## Task statement:
Copy the lines exactly, from the start through the line containing "pyautogui.click(x=961, y=584)", and omit the pictures from your copy.

## Materials provided:

══════

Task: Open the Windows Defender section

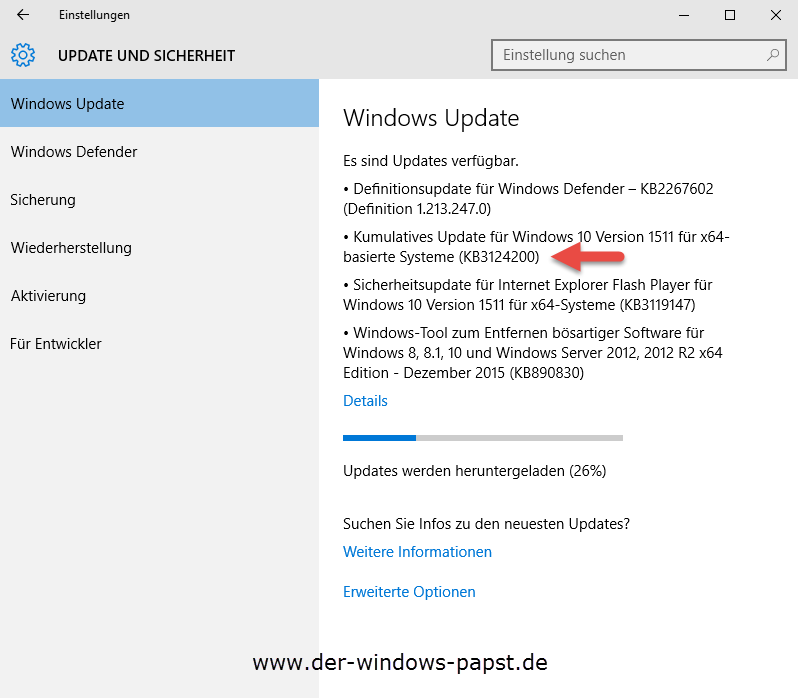Action: coord(74,152)
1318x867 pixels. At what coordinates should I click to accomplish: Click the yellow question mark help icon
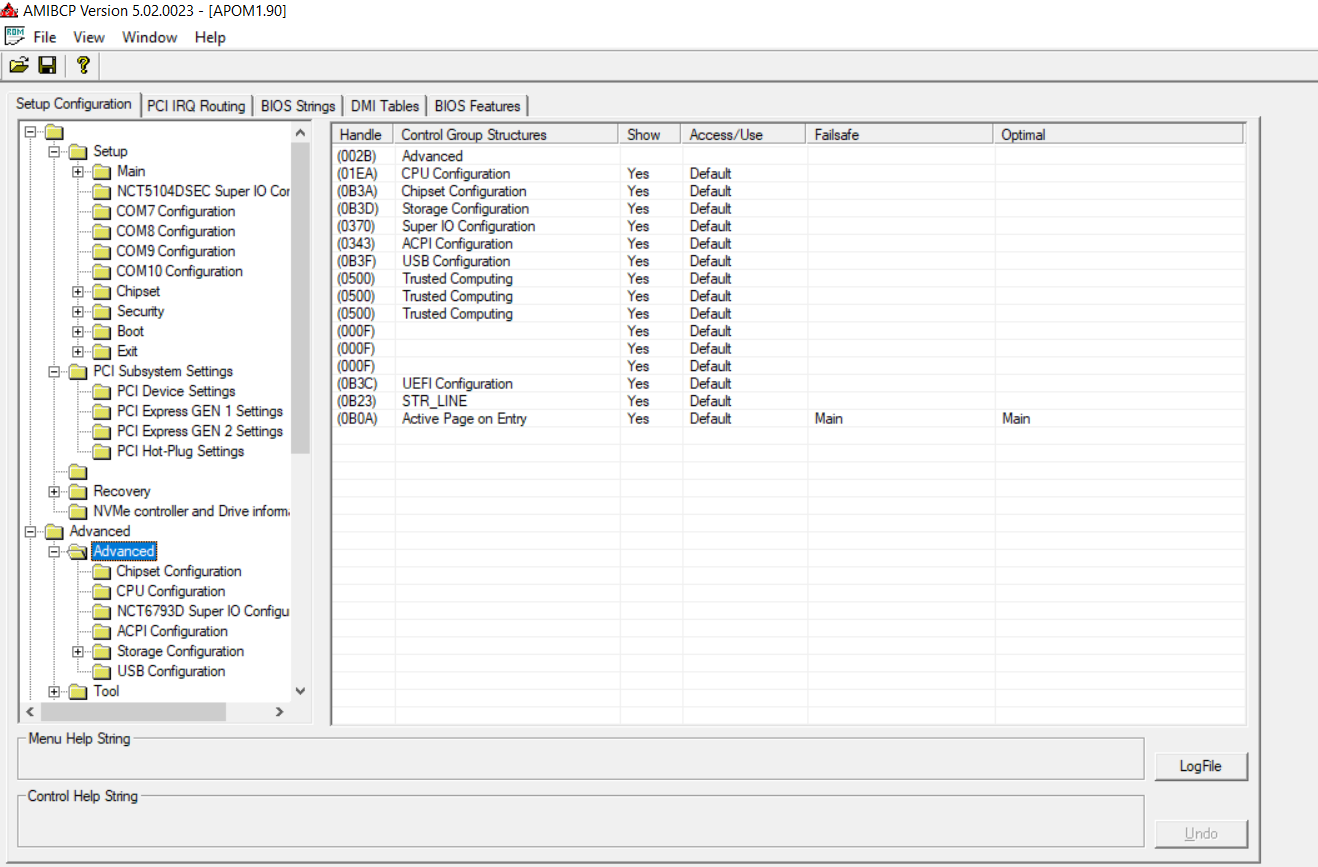pyautogui.click(x=83, y=66)
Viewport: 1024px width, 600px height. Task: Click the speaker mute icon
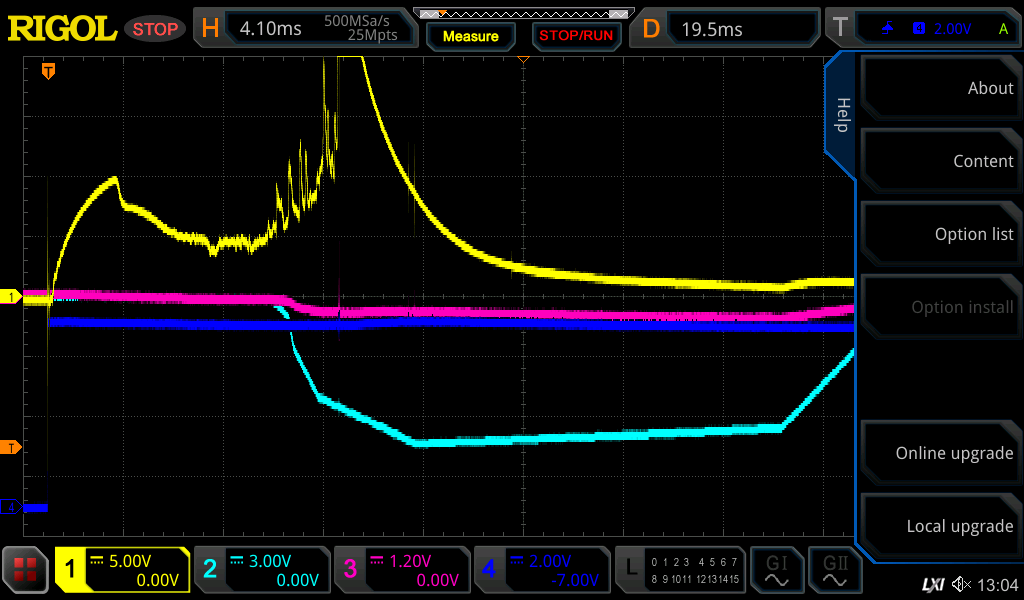pyautogui.click(x=961, y=584)
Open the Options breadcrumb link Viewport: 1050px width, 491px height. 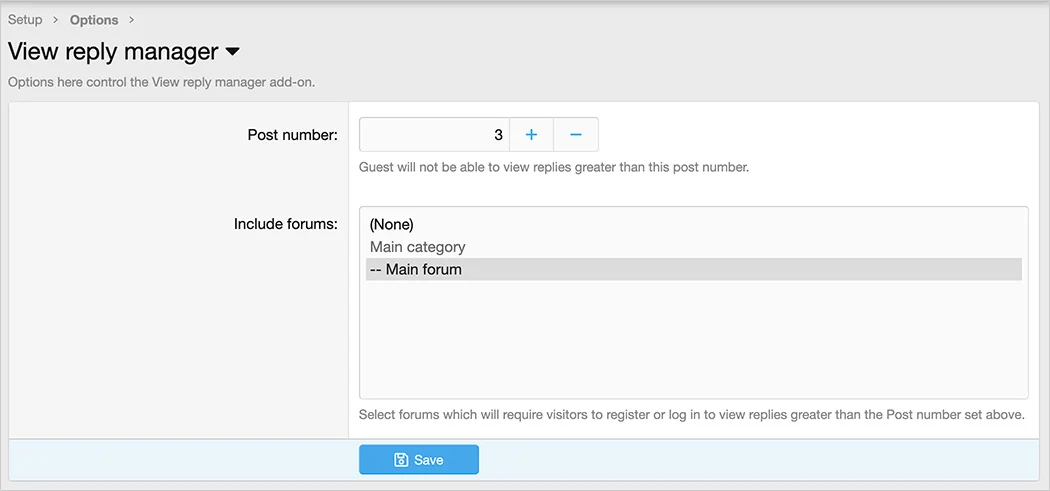[94, 20]
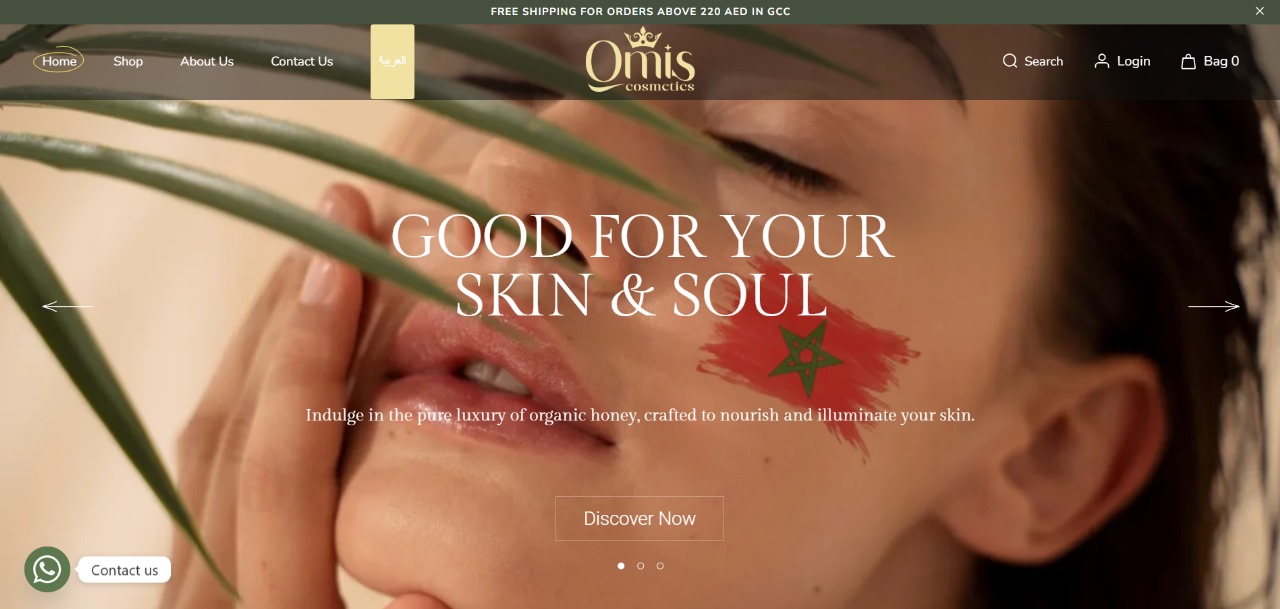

══════

## Written answer:
Task: Open the Windows Defender section

Action: coord(74,152)
1318x867 pixels. At what coordinates should I click to accomplish: Click the yellow question mark help icon
pyautogui.click(x=83, y=66)
Viewport: 1024px width, 600px height. Task: Click the speaker mute icon
pyautogui.click(x=961, y=584)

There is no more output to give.